The G80 cards can be big! The high-end ones (8800 GTS,GTX and ultra) are double-width, meaning you have to have allow two slots of space on the motherboard to accommodate each card. Each card only has one connector; the extra space is for the heatsink and exhaust fan. The cards are also relatively long. The GTS is shorter than GTX/ultra.

These cards also require relatively large amounts of power. The PCIe bus supplies some power, but supplemental 6-pin PCIe power connectors are needed for the high-end cards, one for the GTS and two for the GTX/ultra. High end power supplies are thus recommended, particularly for multi-GPU solutions. For tallying up a suitable power output, note that in principle each PCIe slot and each supplemental power connector can supply 75W. Modern power supplies often have one or more of these 6-pin connectors on them; graphics cards typically also come with adapters that convert two IDE hard drive power connectors to a single 6-pin PCIe one.

Bearing in mind the above-mentioned space and power requirements, I decided to get two 8800 GTS cards in the end. They both easily fit into the Sun Ultra 40 M2 host machine; see the picture below. Incidentally, this machine is wonderfully made and is very suitable for multi-gpu hosting; it comes with two 6-pin supplementary power connectors and a 1kW power supply!
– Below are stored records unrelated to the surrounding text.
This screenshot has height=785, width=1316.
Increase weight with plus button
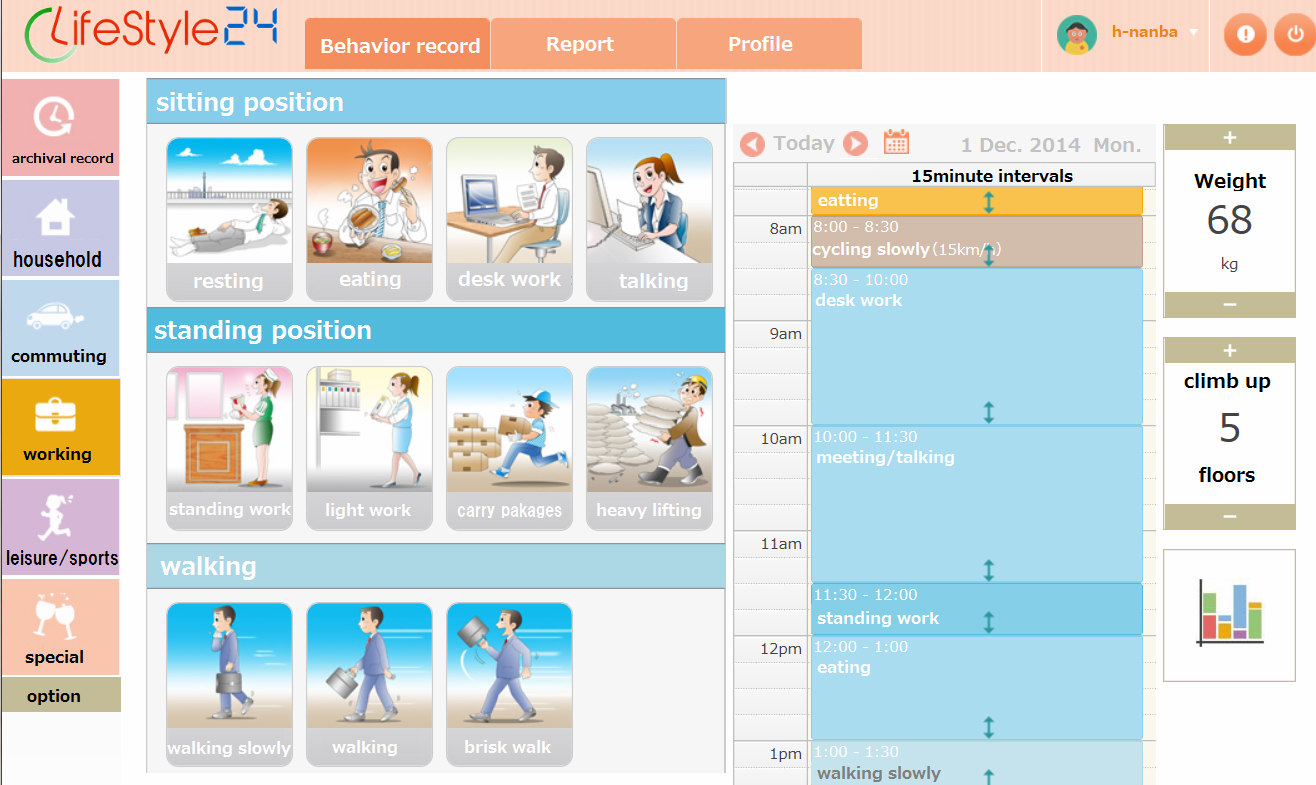(x=1229, y=138)
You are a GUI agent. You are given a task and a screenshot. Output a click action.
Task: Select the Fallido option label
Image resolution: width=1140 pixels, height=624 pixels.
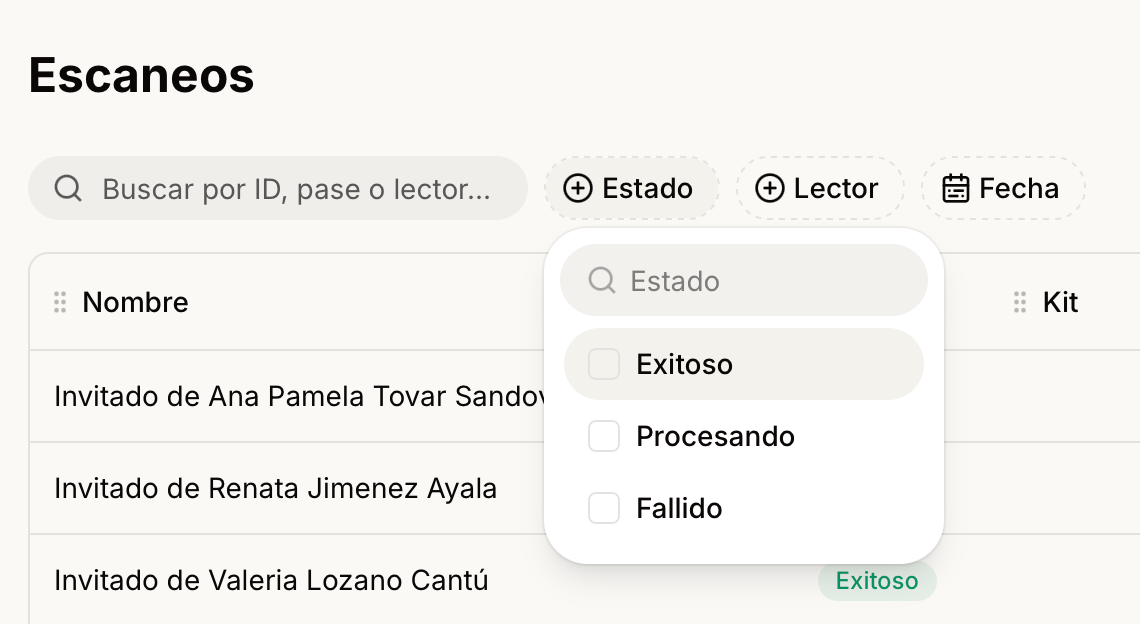[679, 508]
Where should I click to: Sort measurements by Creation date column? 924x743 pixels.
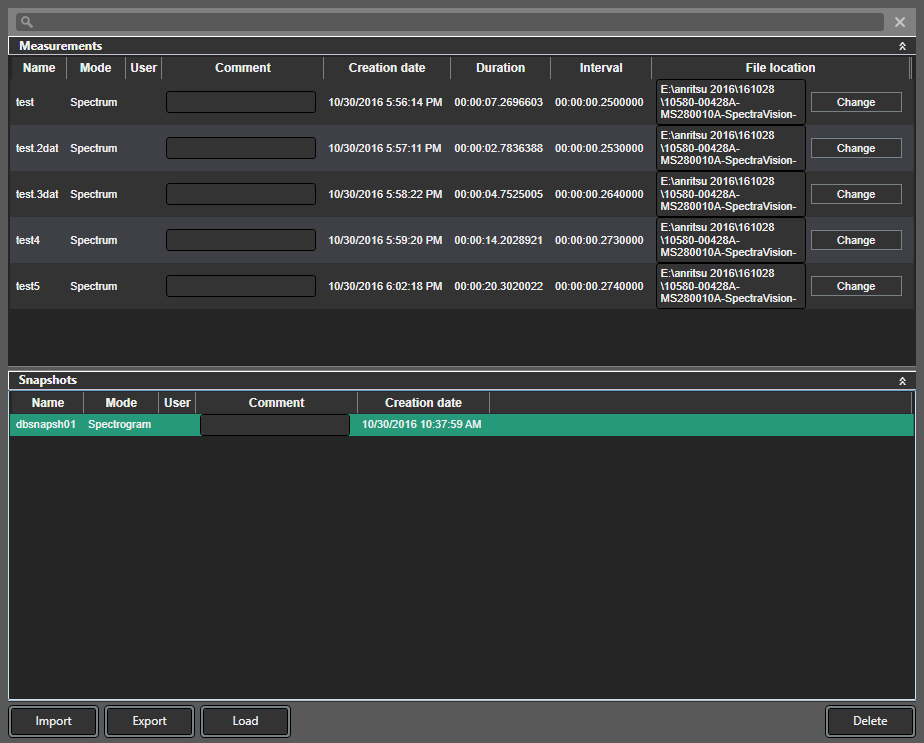[x=386, y=68]

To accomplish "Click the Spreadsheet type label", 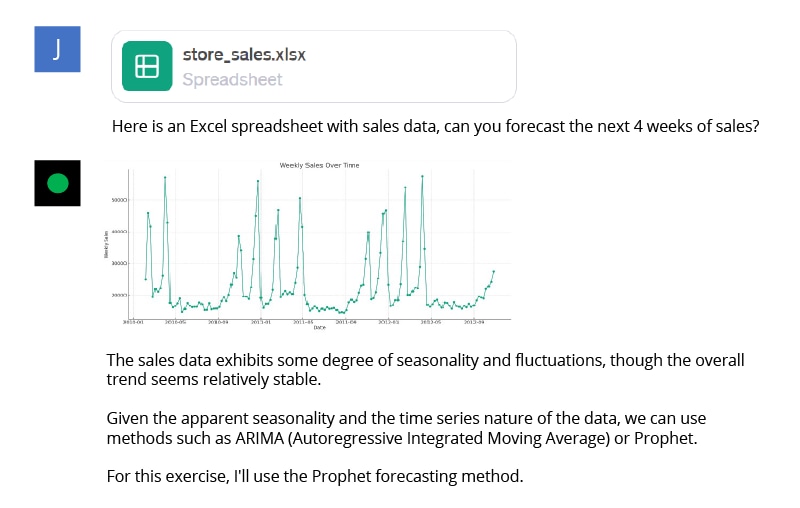I will 232,79.
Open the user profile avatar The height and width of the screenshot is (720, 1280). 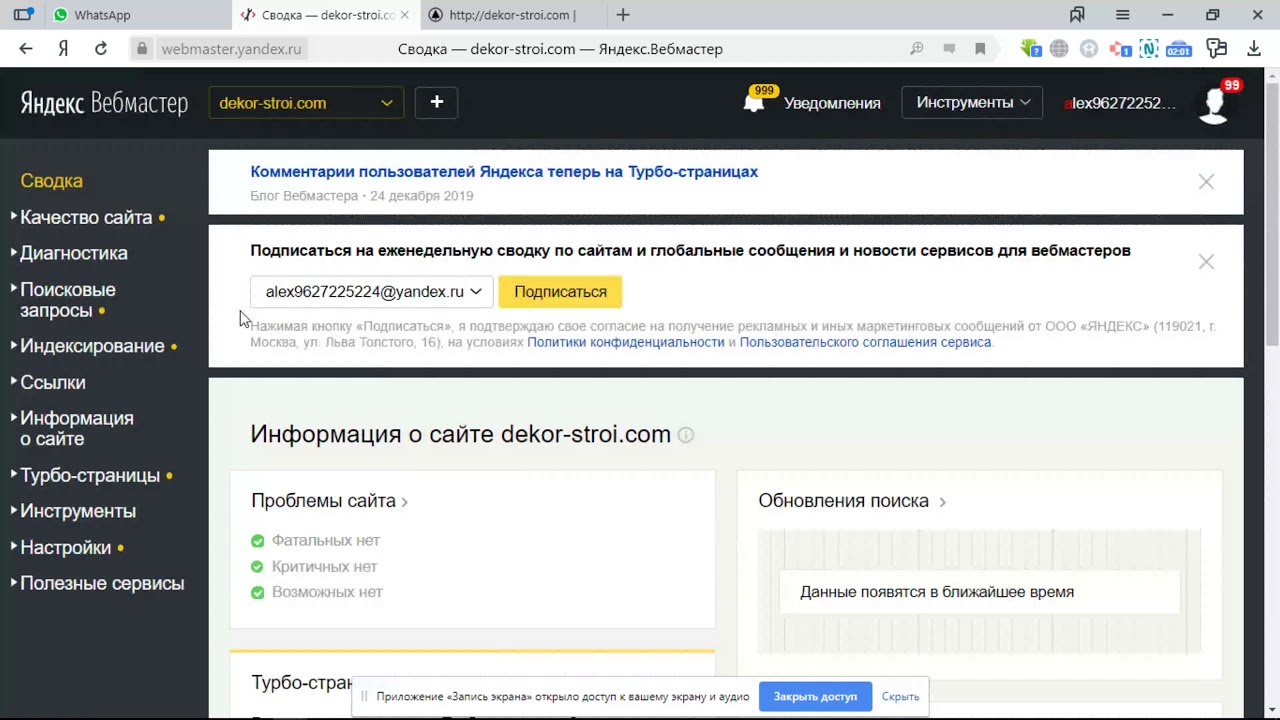pos(1213,104)
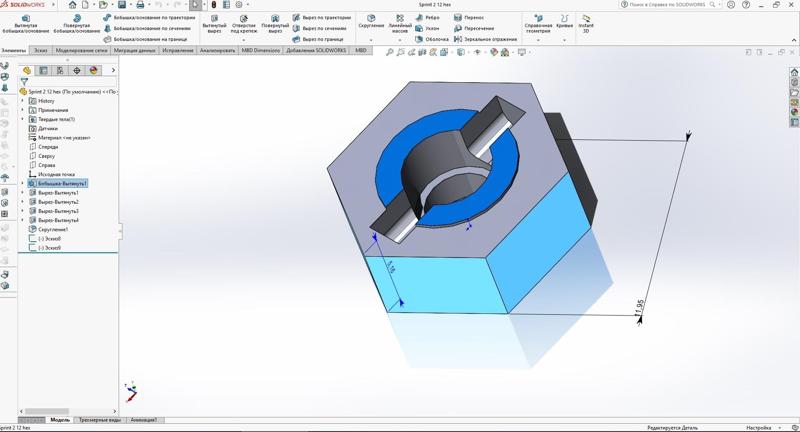Switch to the Трехмерные виды bottom tab
Image resolution: width=800 pixels, height=432 pixels.
click(99, 420)
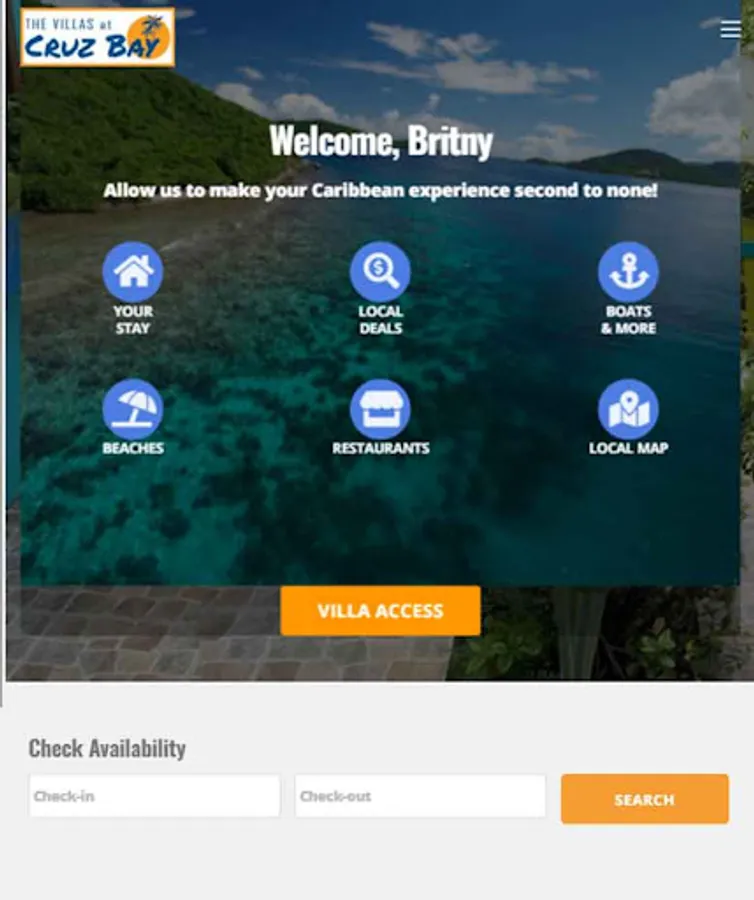Screen dimensions: 754x900
Task: Open the Beaches umbrella icon
Action: click(133, 409)
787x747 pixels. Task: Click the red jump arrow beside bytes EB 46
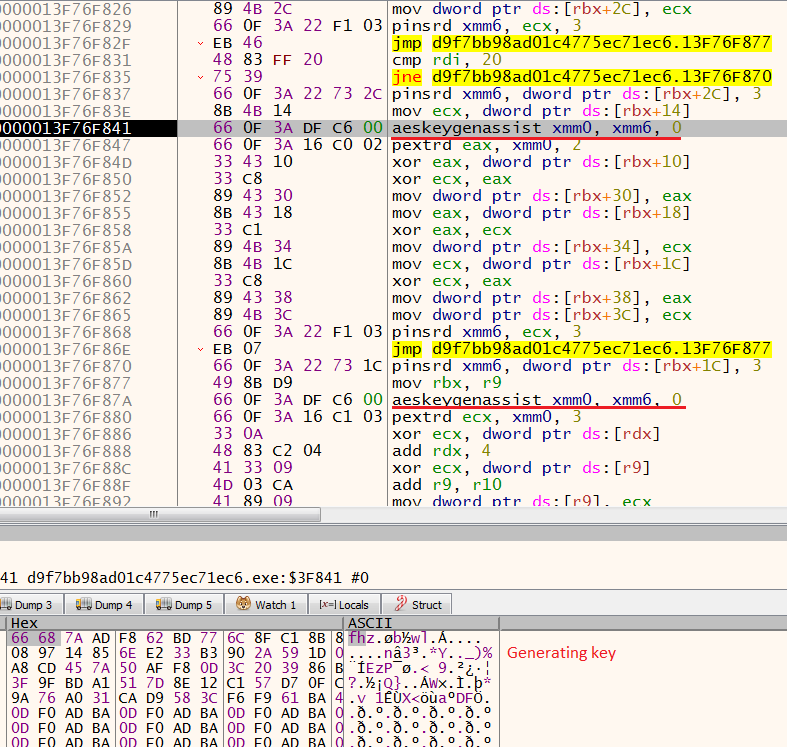click(202, 44)
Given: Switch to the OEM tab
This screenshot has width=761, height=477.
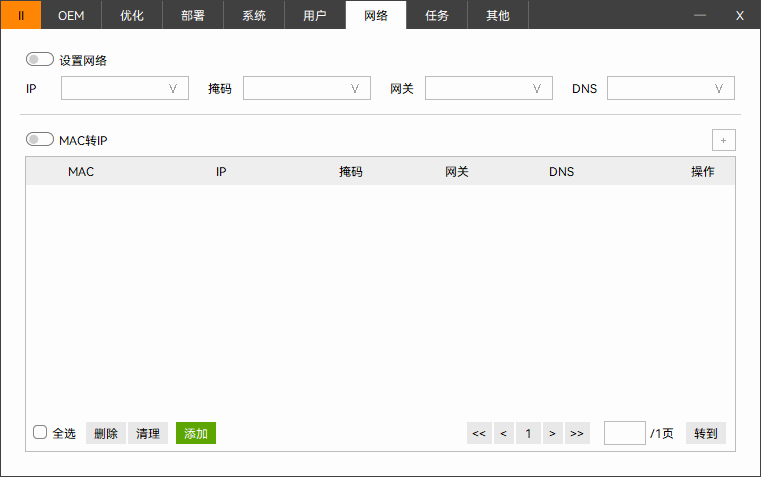Looking at the screenshot, I should pyautogui.click(x=71, y=15).
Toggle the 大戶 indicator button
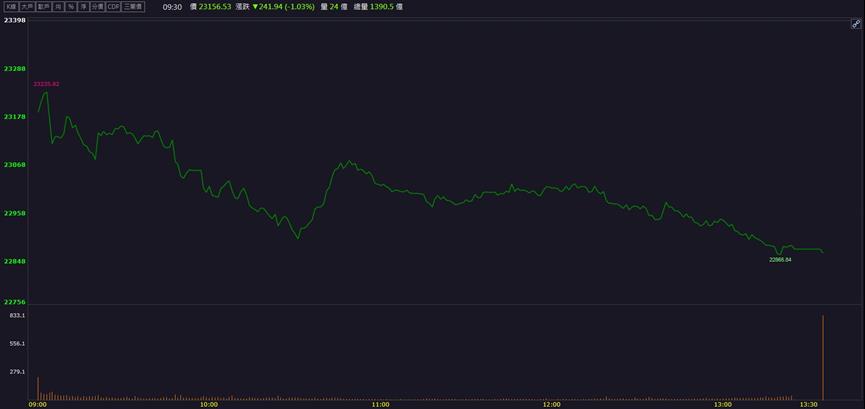 click(27, 7)
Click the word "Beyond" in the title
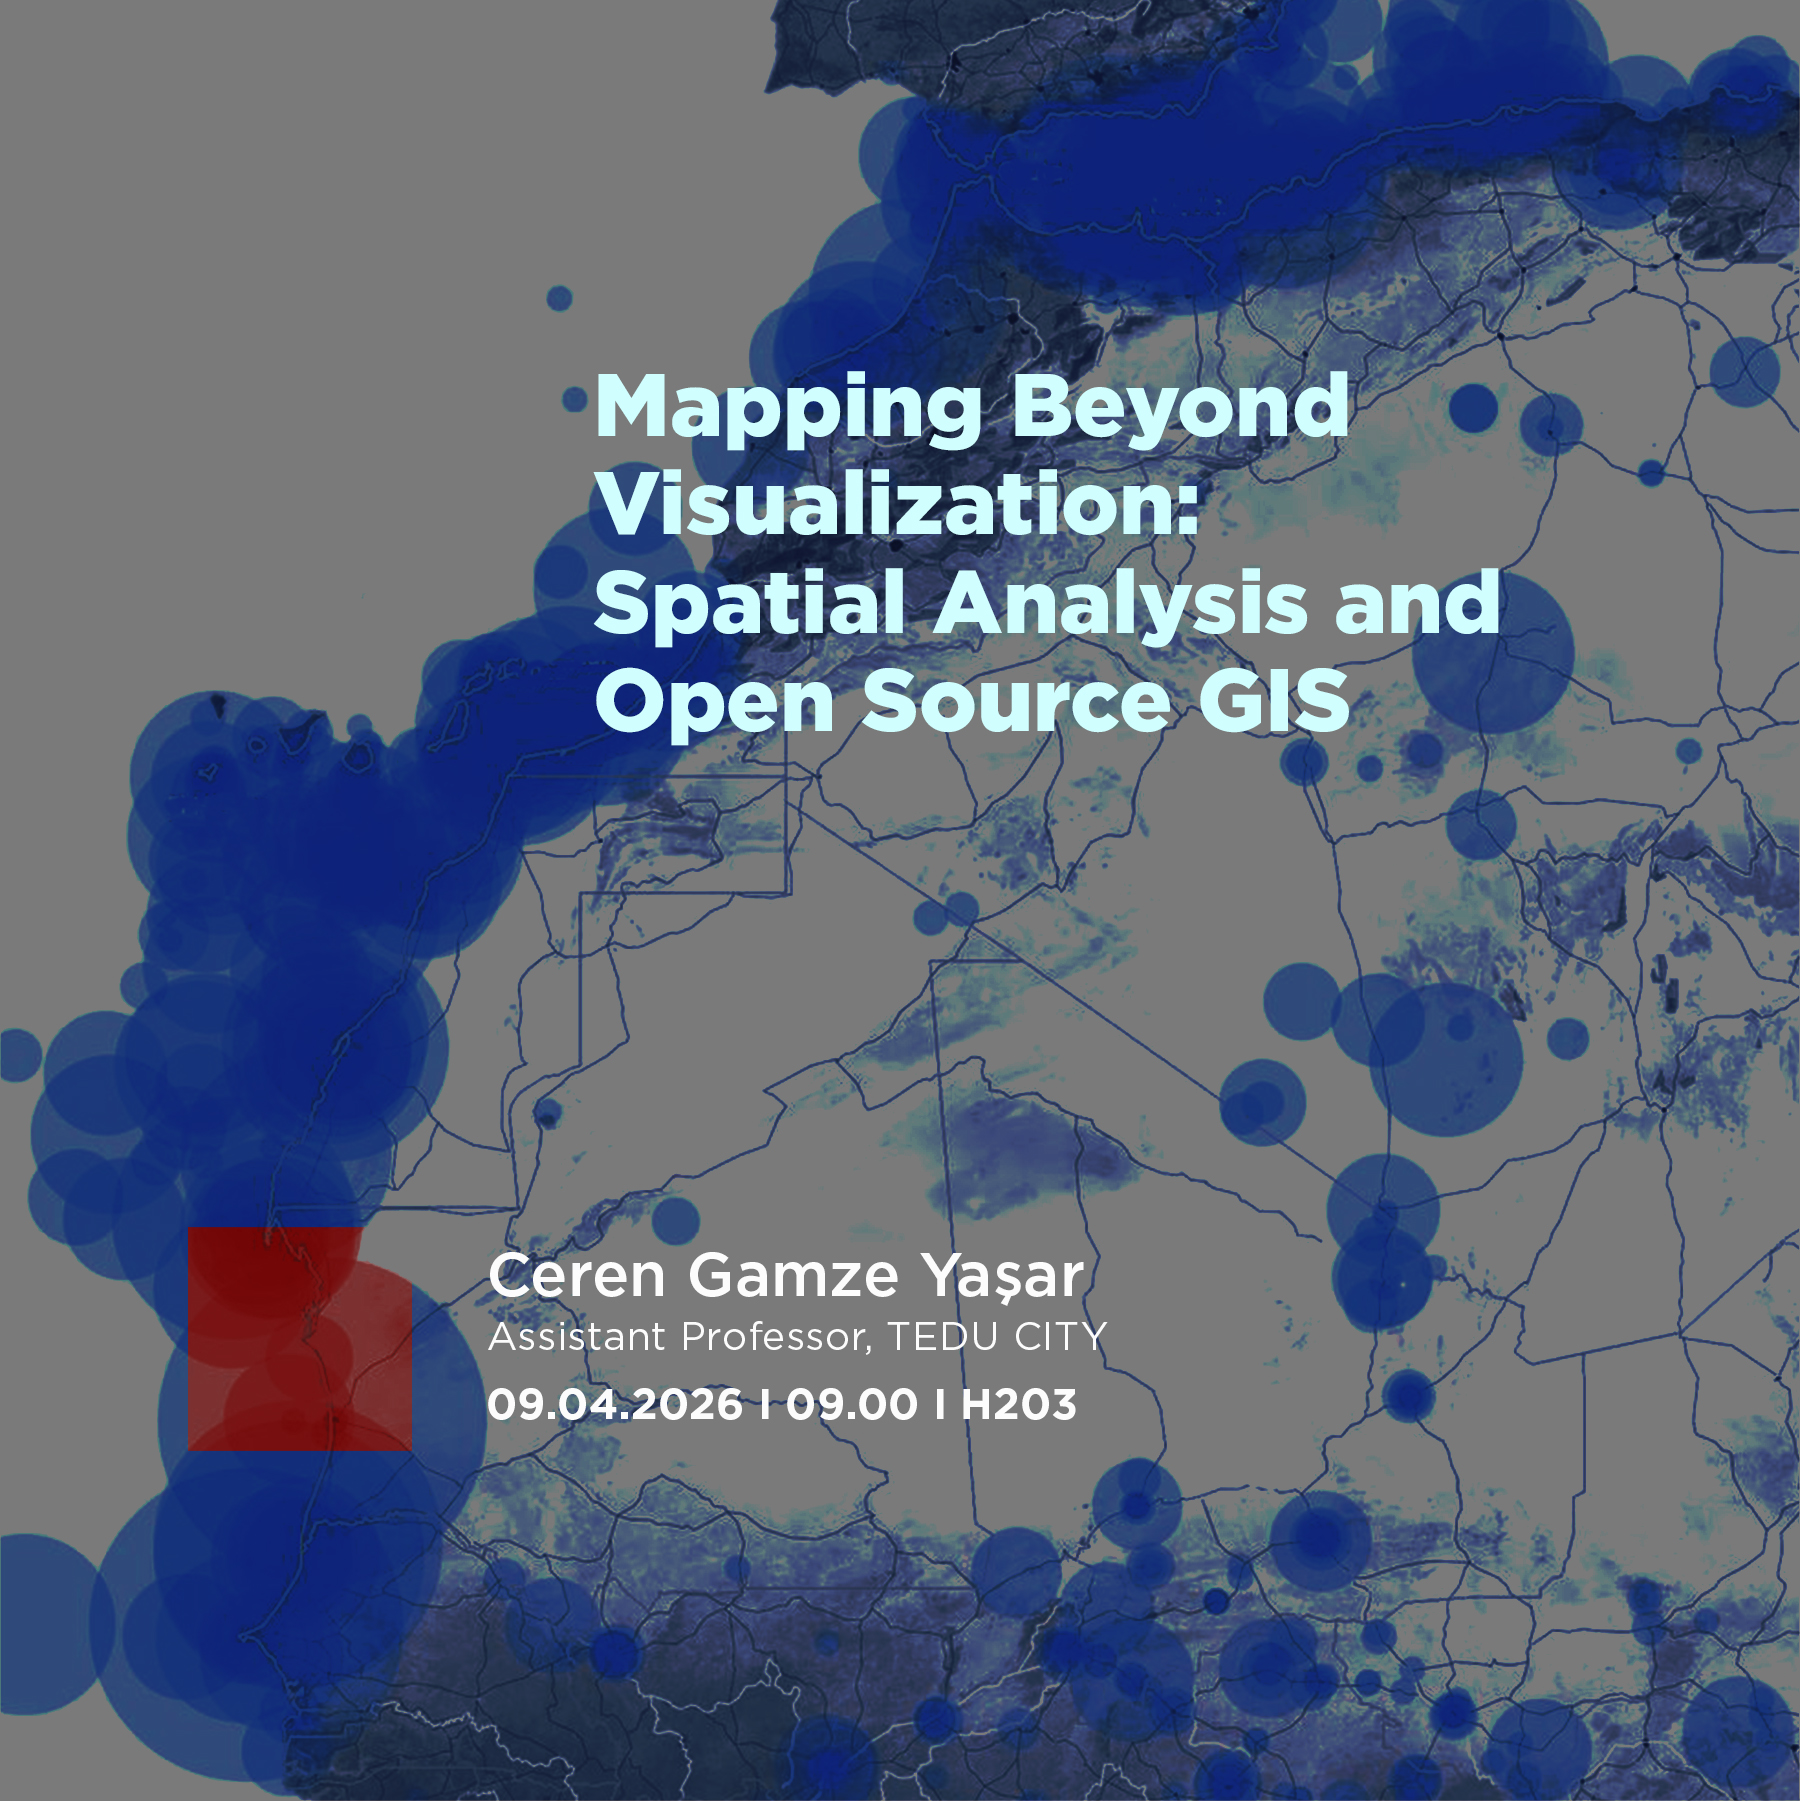The height and width of the screenshot is (1801, 1800). point(1180,406)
I have also tried running one of the cards in my home machine, a cheap home-built system based around a Biostar T6100 motherboard and AMD64 processor. Luckily for me it happens to have an Nvidia chipset with integrated graphics and so works perfectly as a low-cost development machine. The no-name 450W power supply has so far been okay.

Note: NVIDIA have recently (Nov 2007) released a new mid/high end card, the 8800 GT, that is a standard single-width card needing only one supplemental power connector. It is not supported in CUDA 1.0, but is supported in CUDA 1.1. Then this could be an ideal card for CUDA for development, or, for the brave, for using multiple cards at once. They have also (Dec 2007) released a souped-up double-width version, called the 8800GTS 512Mb, also supported in CUDA 1.1. This latter card is in fact more like the 8800GT than the original GTS's. It also significantly outperforms the original GTS's and is probably on a par withe GTX; the main difference being the memory size and bandwidth.